Our NGO gets a *lot* of international e-mail. We would like to be able to sort it by character encoding until the world realizes it should use UTF-8 capable mail software. That way we won't have to tell our stupid e-mail software the character set for each message in order to view it correctly. We could just set a magnet for each character encoding, and view the mail all in batches, or better still, tag it automatically so the software can handle the charset automatically. This is particularly important for languages that have a choice of encodings in addition to Unicode, which turns out to be nearly all of them.
Popfile can sort by language to a degree using word statistics, but seems not to store and analyze the character encoding names correctly.
I understand that you don't want to store the charset parameter in the Popfile database. I am asking only for the ability to search correctly for encoding identifiers in the From:, To:, and Subject: fields.

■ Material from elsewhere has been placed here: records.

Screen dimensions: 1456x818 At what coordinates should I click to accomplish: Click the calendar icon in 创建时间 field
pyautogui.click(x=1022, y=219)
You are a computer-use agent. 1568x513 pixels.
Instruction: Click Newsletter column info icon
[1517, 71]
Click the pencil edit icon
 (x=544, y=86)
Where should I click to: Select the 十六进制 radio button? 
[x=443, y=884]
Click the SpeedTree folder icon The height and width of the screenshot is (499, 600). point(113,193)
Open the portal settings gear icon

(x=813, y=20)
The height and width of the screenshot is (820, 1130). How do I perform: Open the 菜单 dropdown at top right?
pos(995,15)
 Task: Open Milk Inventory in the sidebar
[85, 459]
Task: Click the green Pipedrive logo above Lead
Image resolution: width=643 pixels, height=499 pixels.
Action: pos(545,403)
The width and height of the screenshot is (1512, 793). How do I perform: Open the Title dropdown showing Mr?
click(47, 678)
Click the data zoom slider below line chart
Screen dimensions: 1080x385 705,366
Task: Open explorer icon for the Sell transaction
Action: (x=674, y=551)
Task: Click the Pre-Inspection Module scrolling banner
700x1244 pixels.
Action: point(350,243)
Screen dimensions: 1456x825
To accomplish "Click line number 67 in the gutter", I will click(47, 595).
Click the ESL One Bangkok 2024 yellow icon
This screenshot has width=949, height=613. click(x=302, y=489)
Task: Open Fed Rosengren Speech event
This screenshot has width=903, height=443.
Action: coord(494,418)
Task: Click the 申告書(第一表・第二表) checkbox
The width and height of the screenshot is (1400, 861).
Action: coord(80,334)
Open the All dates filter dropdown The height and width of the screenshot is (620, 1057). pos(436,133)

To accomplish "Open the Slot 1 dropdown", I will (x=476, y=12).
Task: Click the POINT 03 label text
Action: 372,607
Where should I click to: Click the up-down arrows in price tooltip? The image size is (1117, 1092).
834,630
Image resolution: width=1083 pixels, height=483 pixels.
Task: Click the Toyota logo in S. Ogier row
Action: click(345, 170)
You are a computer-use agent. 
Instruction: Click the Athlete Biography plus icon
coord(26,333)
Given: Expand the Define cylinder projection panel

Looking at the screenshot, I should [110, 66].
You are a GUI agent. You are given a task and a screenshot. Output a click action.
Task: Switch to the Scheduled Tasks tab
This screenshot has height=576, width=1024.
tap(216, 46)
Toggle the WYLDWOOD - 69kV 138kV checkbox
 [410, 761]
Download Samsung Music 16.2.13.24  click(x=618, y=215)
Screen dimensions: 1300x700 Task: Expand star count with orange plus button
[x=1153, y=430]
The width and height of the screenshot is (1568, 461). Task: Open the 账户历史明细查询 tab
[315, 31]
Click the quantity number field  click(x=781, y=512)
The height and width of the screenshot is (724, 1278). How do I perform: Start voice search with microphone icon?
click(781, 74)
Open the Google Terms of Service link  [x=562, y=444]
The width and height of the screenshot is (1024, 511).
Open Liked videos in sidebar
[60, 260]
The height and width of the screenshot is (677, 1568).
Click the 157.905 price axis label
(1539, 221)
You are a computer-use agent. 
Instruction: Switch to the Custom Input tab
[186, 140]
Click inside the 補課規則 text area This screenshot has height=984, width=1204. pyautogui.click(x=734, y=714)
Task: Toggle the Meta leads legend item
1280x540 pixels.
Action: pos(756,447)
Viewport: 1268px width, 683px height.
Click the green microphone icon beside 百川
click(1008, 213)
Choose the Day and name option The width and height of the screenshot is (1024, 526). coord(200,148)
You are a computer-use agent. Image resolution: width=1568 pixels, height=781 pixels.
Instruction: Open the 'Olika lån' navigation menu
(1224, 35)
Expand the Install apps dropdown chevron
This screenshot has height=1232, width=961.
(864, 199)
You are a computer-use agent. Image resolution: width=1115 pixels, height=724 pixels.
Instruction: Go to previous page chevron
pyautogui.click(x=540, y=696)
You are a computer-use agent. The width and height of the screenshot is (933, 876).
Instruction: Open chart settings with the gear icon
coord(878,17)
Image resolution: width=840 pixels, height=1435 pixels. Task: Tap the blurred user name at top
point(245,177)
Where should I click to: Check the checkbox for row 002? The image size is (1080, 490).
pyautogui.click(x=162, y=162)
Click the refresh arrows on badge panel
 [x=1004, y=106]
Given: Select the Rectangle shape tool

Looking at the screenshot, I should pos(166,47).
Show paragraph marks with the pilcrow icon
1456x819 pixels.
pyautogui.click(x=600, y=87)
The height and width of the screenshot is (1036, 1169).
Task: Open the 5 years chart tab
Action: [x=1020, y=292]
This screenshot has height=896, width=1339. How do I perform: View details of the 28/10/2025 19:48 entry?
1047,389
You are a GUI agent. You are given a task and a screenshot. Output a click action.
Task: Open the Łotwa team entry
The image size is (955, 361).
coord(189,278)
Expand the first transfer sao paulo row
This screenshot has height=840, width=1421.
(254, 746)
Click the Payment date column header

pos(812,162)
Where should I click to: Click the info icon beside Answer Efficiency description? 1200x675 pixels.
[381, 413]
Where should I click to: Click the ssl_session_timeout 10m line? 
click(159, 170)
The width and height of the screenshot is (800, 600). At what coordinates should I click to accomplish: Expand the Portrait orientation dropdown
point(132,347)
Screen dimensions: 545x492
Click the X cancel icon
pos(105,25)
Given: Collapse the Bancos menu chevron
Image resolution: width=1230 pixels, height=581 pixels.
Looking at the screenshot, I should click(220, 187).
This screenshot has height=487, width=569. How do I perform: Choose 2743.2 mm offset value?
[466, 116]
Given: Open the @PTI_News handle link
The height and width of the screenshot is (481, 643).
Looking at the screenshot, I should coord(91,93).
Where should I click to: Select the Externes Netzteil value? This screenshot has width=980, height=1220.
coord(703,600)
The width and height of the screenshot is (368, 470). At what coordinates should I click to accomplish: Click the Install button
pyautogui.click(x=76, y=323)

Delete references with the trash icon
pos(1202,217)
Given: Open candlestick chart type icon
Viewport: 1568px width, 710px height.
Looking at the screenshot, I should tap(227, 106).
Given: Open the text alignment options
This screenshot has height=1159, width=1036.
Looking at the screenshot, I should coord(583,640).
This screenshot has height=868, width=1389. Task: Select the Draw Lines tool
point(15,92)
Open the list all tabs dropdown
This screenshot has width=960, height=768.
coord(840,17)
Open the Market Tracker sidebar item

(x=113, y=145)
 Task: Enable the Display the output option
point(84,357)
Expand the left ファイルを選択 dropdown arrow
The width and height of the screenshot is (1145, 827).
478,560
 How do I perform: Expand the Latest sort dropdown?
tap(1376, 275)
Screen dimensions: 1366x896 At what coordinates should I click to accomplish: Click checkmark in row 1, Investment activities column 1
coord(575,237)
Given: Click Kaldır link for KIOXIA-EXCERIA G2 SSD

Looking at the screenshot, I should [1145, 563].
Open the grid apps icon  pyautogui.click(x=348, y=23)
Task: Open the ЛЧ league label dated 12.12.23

Currently, Popfile will not search for identifiers containing numerals or other non-alphabetic characters, or classify them correctly, as in the following example, where it treats GB2312 as GB.
[unclassified] ??QQ????-????-????????-??
From: 3132y3u4@qyuy.com
To:
POPFile has quarantined a message. It is attached to this email.
Quarantined Message Detail
Original From: 3132y3u4@qyuy.com
Original To:
Original Subject: ????????QQ????????????????-?????????????-???????????????????¶-????????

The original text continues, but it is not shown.